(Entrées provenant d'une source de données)
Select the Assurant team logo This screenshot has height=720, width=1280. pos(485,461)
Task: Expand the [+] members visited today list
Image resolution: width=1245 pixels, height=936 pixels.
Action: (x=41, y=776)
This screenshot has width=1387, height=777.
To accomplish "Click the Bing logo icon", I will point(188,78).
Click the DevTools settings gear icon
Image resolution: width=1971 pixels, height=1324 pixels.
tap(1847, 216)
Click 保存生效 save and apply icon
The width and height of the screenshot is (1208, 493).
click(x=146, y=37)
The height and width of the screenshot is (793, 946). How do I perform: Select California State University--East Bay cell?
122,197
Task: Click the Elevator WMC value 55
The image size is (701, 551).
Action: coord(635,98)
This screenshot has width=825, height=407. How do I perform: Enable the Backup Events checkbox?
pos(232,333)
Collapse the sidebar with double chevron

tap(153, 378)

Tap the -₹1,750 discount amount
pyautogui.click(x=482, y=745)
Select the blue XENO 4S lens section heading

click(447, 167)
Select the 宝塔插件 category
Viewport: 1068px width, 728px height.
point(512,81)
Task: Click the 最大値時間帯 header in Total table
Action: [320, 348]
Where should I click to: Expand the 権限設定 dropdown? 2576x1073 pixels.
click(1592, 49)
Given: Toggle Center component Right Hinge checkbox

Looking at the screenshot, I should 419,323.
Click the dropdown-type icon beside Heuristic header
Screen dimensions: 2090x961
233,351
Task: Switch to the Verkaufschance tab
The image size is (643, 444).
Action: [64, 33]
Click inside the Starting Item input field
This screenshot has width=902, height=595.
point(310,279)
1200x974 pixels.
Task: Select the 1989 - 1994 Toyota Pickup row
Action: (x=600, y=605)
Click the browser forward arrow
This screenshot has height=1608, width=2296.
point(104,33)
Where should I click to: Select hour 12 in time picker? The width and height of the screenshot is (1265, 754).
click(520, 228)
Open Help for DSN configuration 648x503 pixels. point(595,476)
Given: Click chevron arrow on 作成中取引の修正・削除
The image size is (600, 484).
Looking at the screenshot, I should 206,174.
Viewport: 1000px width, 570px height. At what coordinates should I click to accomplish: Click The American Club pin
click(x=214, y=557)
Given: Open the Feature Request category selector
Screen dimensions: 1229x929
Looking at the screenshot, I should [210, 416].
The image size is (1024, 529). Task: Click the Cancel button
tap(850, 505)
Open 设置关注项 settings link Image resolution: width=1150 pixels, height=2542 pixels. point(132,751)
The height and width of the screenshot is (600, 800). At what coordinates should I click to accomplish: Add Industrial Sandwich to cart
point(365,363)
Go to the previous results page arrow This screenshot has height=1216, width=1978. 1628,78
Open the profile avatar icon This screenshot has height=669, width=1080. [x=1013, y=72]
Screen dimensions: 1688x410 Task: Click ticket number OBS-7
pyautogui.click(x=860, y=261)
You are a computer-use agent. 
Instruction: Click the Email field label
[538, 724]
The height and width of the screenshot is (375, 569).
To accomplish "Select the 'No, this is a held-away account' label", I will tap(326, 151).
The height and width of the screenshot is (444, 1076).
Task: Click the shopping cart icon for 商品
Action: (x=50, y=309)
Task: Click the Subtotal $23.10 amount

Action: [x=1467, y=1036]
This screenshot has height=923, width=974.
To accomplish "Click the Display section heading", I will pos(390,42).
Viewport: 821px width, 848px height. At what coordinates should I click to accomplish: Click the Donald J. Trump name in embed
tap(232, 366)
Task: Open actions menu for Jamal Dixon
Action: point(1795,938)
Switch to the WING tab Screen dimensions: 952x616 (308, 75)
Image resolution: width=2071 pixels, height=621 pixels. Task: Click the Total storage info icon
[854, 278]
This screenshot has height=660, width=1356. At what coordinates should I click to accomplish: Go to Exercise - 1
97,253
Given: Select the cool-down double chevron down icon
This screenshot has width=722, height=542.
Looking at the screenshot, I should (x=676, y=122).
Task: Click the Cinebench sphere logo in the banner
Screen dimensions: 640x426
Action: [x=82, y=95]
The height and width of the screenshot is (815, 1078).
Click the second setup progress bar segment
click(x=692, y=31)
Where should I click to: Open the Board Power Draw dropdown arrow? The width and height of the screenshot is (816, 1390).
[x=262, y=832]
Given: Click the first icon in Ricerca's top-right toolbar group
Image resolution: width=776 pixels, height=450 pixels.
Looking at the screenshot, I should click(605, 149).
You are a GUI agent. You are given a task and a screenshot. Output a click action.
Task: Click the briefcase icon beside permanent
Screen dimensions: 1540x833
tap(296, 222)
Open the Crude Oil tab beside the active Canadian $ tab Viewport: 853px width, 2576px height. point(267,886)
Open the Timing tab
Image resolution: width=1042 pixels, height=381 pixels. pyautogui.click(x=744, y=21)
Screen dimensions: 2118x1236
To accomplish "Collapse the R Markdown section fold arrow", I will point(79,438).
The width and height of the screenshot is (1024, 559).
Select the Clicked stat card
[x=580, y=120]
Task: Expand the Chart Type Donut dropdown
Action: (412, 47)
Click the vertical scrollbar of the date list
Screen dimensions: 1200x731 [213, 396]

Exercice:
Présentez sous forme de liste JSON de chaînes, à raison d'une chaîne par ligne, les lignes des entrées situées entre celle qui contient "Given: Click the" et celle qui contient "Open the Crude", toutes deux incluses. Omettez les lignes vides.

Corrigé:
[
  "Given: Click the first icon in Ricerca's top-right toolbar group",
  "Image resolution: width=776 pixels, height=450 pixels.",
  "Looking at the screenshot, I should click(605, 149).",
  "You are a GUI agent. You are given a task and a screenshot. Output a click action.",
  "Task: Click the briefcase icon beside permanent",
  "Screen dimensions: 1540x833",
  "tap(296, 222)",
  "Open the Crude Oil tab beside the active Canadian $ tab Viewport: 853px width, 2576px height. point(267,886)"
]